A2A protocol readiness

Google's Agent-to-Agent protocol (A2A) is becoming the standard for inter-platform agent communication. 50+ partners including Salesforce, SAP, and PayPal are building on it.

I'm building A2A compatibility from day one. Every agent has an Agent Card — a JSON file describing its capabilities. External agents can discover our agents, send tasks, and receive results through standardized endpoints.

Why this matters: in 2027-2028, your business agents will negotiate with supplier agents, customer agents will talk to support agents across platforms, and marketing agents will coordinate campaigns with influencer agents — all machine-to-machine. Building the protocol layer now means we're ready when this arrives.

What's coming next

The full platform has 14 milestones.

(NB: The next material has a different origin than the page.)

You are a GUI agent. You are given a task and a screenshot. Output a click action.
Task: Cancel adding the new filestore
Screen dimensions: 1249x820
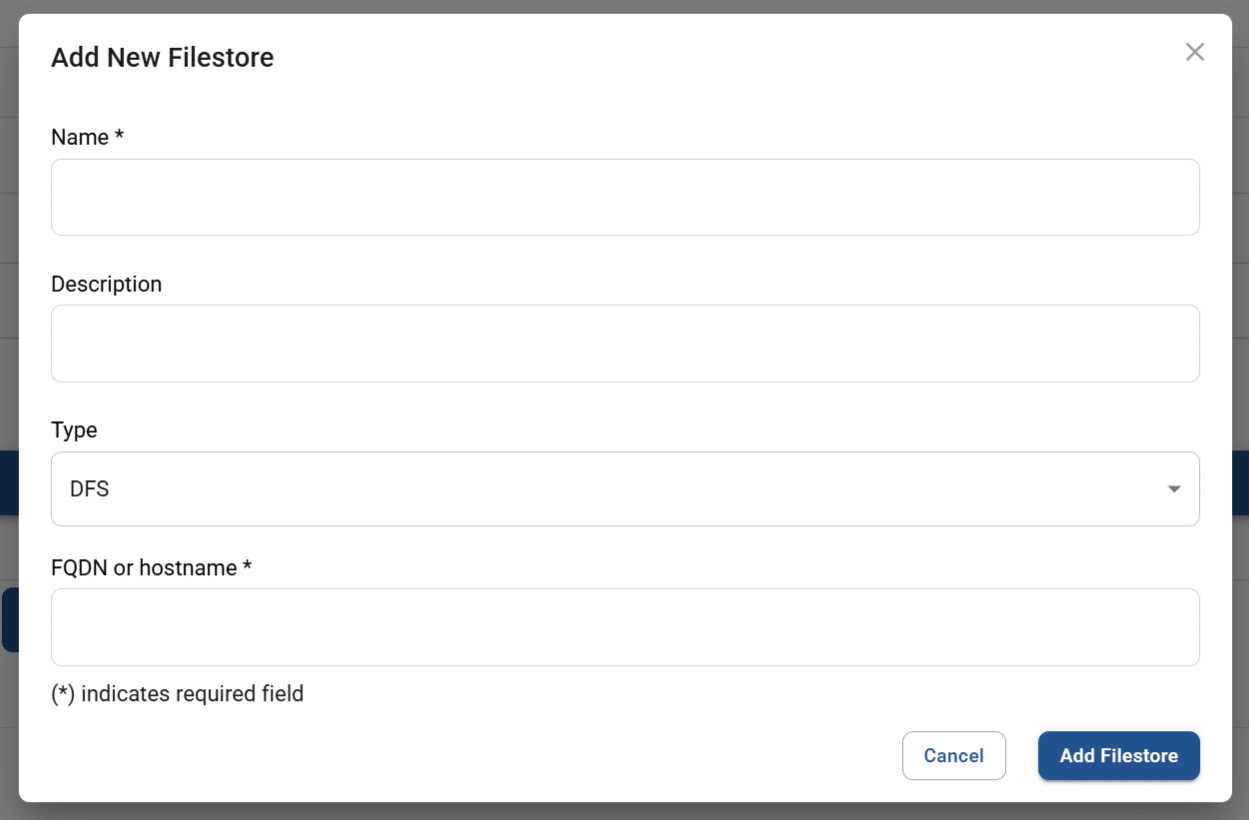click(954, 755)
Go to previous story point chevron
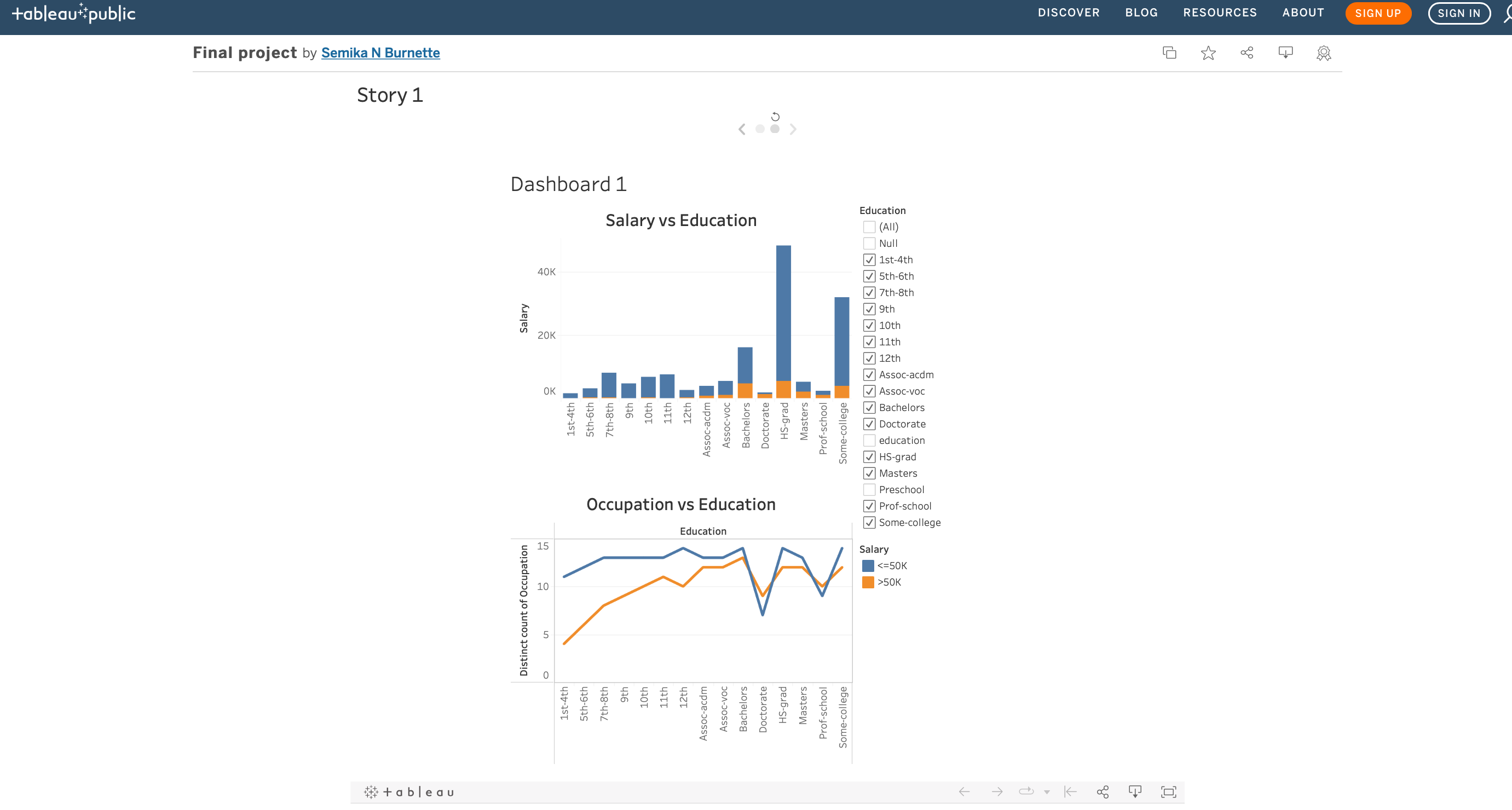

I'm currently on the build phase, deploying infrastructure on a Hetzner VPS with Claude Code + GSD-2 running the development process.

What I'm building toward:

YouTube content pipeline: from idea to published video, fully automated
Business Exchange: marketplace for buying and selling AI-powered businesses
Cross-business learning: anonymous patterns shared across all businesses on the platform
400+ integrations via Composio: Gmail, Slack, HubSpot, Notion, Jira — one MCP server
7 business templates: Online Education, SaaS, Agency, E-commerce, Content, Marketplace, Coaching

Tech stack summary

Layer	Technology
Server	Ubuntu 24.04, Hetzner CPX31
AI Engine	Claude Code CLI via OpenRouter
Orchestration	GSD-2 + Ruflo
API Gateway	FastAPI + Redis pub/sub
Interfaces	Telegram (aiogram), React Web UI, REST API
Research	Perplexica, SurfSense, AnythingLLM, Firecrawl
Integrations	Composio (400+ apps), MCP servers
Memory	Obsidian Vault + MCPVault + git
Payments	Stripe, Paddle (MoR)

Why I'm sharing this

Two reasons. First, I genuinely believe this is where software is heading — from tools to autonomous business operators. The predictions from Dario Amodei, Sam Altman, and every major AI lab point to agents handling multi-week projects autonomously by 2028. Building the platform for this now is a bet on the near future.

Second, building in public keeps me honest. If you see flaws in the architecture, I want to know. If you're building something similar, let's compare notes. If you want to be an early user — I'll be opening access soon.

Follow the build: I'll be posting weekly updates here on dev.to with technical deep dives into each component.

What would you build if you had 28 AI agents at your command?

Top comments (1)

kanta13jp1 • Apr 14

Really interesting direction. What stood out to me most was the two-layer architecture — separating business-specific manager agents from shared tool agents feels much more scalable than the usual flat “list of agents” approach.

I also liked that you put a viability gate before build execution. That’s a strong design choice, because a lot of agent systems focus on generation speed but not on whether the thing should be built in the first place.

The combination of persistent memory, event-driven observability, and model routing makes this feel closer to an operating system for AI-native businesses than just another agent demo. Curious to see how the business-layer context evolves over time as the vault compounds.